If Alfred Hitchcock looks a bit miffed,
even in his throne as Hollywood's master of suspense, it may be because
he never won an Oscar as best director.

Talk about oversights!
Oscar ignored many classics

By DAVID ZINMAN
of TheColumnists.com

 

Quiz time, movie buffs.

How many times did Alfred Hitchcock, the master of suspense, get the Academy Award for best director? Five? Three? One?

Wrong, wrong, and wrong. The answer is--none.

The British director never got an Oscar for any of the movies that carved his name in cinema immortality--classics like "The 39 Steps" (1935), "The Lady Vanishes" (1938), "Vertigo" (1958) and "Psycho" (1960).

The career-long slight puts him in solid company. If you spliced the film of all the outstanding movies that the Academy of Motion Picture Arts and Sciences failed to recognize, it probably would circle Hollywood.

I would argue that the passed-over pictures are more impressive than the Oscar winners themselves. You can see this clearly by taking a backward look. While many Oscar-winning pictures have faded into celluloid oblivion, a host of non-Oscar movies have stood the test of time and emerged as classics.

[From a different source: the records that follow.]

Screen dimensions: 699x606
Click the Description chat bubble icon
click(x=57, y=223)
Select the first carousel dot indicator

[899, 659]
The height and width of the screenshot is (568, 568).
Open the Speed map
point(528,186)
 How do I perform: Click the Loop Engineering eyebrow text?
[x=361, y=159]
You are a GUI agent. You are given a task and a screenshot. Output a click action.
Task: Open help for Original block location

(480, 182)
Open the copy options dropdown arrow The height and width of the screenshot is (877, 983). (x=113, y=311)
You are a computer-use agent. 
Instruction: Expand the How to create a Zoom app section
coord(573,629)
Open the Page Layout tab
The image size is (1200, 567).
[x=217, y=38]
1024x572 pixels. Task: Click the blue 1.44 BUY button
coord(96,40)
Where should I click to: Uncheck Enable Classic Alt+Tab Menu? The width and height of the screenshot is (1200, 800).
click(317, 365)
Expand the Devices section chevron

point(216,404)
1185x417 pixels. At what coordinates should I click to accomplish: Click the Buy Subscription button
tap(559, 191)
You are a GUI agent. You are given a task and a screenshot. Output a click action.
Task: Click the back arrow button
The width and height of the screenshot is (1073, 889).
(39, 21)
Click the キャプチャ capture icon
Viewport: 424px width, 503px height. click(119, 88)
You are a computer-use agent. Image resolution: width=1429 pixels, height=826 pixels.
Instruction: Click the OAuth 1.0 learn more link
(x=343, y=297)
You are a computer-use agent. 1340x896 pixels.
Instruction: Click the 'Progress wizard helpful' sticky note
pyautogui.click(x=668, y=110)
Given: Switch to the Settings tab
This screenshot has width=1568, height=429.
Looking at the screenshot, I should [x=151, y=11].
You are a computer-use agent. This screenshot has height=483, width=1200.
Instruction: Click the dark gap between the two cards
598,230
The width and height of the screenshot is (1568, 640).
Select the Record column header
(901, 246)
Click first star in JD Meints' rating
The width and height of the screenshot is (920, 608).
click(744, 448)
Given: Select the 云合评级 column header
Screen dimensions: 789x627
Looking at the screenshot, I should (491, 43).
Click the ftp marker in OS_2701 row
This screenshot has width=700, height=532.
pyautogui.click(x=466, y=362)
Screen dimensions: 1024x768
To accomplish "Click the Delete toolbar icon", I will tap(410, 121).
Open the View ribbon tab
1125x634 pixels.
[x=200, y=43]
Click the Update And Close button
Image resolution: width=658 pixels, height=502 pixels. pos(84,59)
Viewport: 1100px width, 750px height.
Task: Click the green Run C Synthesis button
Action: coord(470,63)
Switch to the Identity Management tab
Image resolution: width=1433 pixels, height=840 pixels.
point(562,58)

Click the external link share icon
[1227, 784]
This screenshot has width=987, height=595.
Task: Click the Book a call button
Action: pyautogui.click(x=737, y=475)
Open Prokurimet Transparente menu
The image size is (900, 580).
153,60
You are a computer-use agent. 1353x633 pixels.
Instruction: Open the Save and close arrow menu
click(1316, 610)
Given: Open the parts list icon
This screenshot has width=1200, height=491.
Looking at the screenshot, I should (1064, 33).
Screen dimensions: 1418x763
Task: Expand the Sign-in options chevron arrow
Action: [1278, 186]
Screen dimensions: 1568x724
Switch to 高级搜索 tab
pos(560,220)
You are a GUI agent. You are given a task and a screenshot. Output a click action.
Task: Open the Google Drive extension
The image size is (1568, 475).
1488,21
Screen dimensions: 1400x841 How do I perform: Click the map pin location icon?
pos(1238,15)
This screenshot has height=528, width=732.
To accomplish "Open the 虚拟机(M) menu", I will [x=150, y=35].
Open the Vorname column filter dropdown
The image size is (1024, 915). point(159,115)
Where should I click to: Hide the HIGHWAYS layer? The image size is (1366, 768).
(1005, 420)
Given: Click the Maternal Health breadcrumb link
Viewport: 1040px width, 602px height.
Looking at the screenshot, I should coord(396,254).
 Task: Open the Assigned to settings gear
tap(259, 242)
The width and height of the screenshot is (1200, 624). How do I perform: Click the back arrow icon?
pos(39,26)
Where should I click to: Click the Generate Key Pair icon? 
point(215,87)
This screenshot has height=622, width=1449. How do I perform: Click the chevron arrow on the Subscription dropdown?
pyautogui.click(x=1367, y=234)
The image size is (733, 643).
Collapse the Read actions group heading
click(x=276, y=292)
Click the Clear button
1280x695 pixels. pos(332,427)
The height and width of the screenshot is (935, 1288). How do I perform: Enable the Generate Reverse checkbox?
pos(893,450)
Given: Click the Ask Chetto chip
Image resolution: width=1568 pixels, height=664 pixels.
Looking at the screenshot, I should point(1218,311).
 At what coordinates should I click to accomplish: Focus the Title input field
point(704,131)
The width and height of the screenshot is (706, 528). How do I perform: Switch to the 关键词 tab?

The most obvious picture to make the point is "Citizen Kane" (1941), a watershed movie that appears at the top, or near the top, of every critic's all-time-best list. The picture, which pioneered film techniques still being used, depicted the stormy life of a newspaper tycoon played by Orson Welles.

Hollywood insiders feel that "Kane" lost in the balloting to "How Green Was My Valley," in part, because Welles--the picture's director, producer and star--was simply not one of Hollywood's own. He was a temperamental Johnny-come-lately. Many believe that Academy members wanted to teach the 25-year-old East Coast wunderkind some humility.

Also playing a role in Oscar selections, according to Time magazine, are political pressures, resistance to innovation, and the fact that the Academy's 5,800 members who pick the winners are part of the movie business. In the current issue, film writer Richard Corliss, points out that many Academy voters have ties to the nominees. "(They) may be their friends or their enemies or their potential employers."

"The Maltese Falcon" (1941), an overlooked gem, confronted yet another problem. John Huston, its director and son of character actor Walter Huston, was part of the Hollywood Establishment. But the Academy passed over his picture because it always turns up its nose at detective films.

Yet, through the years, the movie has become the quintessential private eye film and evolved into a cult classic. Humphrey Bogart's tough-guy dialogue still delights moviegoers. "When you're slapped," Bogie tells saucer-eyed Peter Lorre, "you'll take it and like it." To the double-crossing Mary Astor, whom Bogie turns in to the cops,
he says: "If you're a good girl, you'll be out in 20 years. And I'll be waiting for you. If they hang you, I'll always remember you."

 Stanley Kubrick's revolutionary
"2001--A Space Odyssey"
was not even nominated for
Best Picture.


"2001: A Space Odyssey" (1968), Stanley Kubrick's milestone work about man's quest for life in the universe, was nominated for best picture. But it lost to "Oliver," a lesser film by a quantum leap.

That was the fate, too, of "Dr. Strangelove, or How I Learned to Stop Worrying and Love the Bomb" (1964), Kubrick's black comedy about a misdirected nuclear attack. The film, whose message is even more relevant today, bowed to "My Fair Lady," a bright musical but not in the class of "Strangelove."

"High Noon" (1952), the classic western that starred Gary Cooper as an abandoned sheriff who must take on four outlaws, was an also-ran. Instead, Cecil B. DeMille's all-but-forgotten "The Greatest Show on Earth" won 1952 best-picture accolades.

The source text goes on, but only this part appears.